Work instruction: Provide again, from the entries below, every line from the one containing "Sparring Gear (281, 1045)" through the one containing "Alberta100 (856, 54)", exactly as written, and no other line.

————

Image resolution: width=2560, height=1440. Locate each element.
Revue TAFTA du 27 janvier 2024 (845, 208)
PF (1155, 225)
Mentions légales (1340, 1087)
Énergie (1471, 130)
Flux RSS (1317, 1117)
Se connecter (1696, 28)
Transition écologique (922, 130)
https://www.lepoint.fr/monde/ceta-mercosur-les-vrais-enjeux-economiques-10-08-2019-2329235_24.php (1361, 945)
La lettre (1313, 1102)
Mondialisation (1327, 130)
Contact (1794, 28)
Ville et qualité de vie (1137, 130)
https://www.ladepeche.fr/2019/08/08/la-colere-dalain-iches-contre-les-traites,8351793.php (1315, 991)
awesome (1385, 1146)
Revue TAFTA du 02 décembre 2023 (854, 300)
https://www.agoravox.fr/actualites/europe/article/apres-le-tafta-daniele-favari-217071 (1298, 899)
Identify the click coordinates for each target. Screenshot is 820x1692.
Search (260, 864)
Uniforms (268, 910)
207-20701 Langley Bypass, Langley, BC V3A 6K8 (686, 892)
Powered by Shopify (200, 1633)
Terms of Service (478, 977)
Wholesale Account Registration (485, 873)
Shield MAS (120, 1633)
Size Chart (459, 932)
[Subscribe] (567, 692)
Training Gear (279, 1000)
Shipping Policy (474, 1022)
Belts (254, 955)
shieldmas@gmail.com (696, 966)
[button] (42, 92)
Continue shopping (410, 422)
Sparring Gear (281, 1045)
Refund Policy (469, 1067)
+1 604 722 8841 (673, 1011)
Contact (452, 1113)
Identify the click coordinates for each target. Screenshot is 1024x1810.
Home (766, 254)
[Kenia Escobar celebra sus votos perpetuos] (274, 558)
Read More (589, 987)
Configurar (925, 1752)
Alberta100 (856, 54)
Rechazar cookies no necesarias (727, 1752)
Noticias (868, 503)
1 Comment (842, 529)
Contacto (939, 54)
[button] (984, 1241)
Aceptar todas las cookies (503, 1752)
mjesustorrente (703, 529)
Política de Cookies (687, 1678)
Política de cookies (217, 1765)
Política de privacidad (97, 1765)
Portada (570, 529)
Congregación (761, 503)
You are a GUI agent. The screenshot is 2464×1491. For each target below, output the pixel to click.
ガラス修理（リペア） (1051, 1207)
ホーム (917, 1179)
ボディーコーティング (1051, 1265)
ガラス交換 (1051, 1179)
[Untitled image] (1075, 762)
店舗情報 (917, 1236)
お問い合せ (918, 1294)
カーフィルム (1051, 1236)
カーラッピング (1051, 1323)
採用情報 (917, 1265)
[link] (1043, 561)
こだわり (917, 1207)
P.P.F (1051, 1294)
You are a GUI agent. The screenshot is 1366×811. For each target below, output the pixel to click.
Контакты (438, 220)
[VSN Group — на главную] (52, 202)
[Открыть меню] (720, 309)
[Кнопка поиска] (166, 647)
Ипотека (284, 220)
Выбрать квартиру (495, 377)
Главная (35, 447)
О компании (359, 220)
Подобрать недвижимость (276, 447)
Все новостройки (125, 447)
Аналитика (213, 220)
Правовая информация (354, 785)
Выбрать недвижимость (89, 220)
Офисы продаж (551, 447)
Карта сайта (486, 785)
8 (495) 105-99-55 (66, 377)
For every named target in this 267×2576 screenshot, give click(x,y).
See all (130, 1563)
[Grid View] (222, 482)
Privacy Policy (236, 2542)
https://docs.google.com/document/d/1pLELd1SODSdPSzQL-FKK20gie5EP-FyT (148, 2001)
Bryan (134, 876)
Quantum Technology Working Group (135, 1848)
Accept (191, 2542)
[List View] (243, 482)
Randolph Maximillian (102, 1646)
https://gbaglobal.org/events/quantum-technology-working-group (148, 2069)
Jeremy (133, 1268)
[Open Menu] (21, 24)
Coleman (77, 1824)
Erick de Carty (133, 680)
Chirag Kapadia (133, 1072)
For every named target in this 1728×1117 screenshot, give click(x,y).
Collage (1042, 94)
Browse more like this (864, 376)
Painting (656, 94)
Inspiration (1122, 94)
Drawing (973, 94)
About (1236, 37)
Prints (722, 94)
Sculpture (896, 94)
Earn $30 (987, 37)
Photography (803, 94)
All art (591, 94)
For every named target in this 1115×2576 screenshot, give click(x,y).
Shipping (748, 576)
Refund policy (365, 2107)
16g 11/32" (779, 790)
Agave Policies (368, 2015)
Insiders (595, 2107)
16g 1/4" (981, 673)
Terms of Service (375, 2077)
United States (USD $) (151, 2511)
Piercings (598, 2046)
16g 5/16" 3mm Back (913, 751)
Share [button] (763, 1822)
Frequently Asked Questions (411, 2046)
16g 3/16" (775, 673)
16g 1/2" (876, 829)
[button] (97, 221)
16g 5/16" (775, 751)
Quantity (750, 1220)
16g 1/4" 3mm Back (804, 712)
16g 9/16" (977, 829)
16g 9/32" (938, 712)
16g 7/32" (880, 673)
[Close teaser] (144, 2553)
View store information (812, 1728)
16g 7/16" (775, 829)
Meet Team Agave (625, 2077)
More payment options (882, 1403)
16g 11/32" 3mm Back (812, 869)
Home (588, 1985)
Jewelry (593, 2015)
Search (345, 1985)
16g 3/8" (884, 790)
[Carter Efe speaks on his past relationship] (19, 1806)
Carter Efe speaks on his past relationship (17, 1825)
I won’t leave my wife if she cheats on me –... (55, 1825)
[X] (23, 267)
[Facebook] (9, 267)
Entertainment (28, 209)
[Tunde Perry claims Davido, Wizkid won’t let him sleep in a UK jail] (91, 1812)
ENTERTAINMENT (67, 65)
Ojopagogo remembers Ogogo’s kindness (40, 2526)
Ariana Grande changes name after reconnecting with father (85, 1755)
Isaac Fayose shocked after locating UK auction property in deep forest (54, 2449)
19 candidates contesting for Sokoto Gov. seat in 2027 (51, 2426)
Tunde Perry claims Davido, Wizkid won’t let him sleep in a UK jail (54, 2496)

————

Task answer:
Sparring Gear (281, 1045)
Refund Policy (469, 1067)
+1 604 722 8841 (673, 1011)
Contact (452, 1113)
Identify the click coordinates for each target. Screenshot is 1024x1810.
Home (766, 254)
[Kenia Escobar celebra sus votos perpetuos] (274, 558)
Read More (589, 987)
Configurar (925, 1752)
Alberta100 (856, 54)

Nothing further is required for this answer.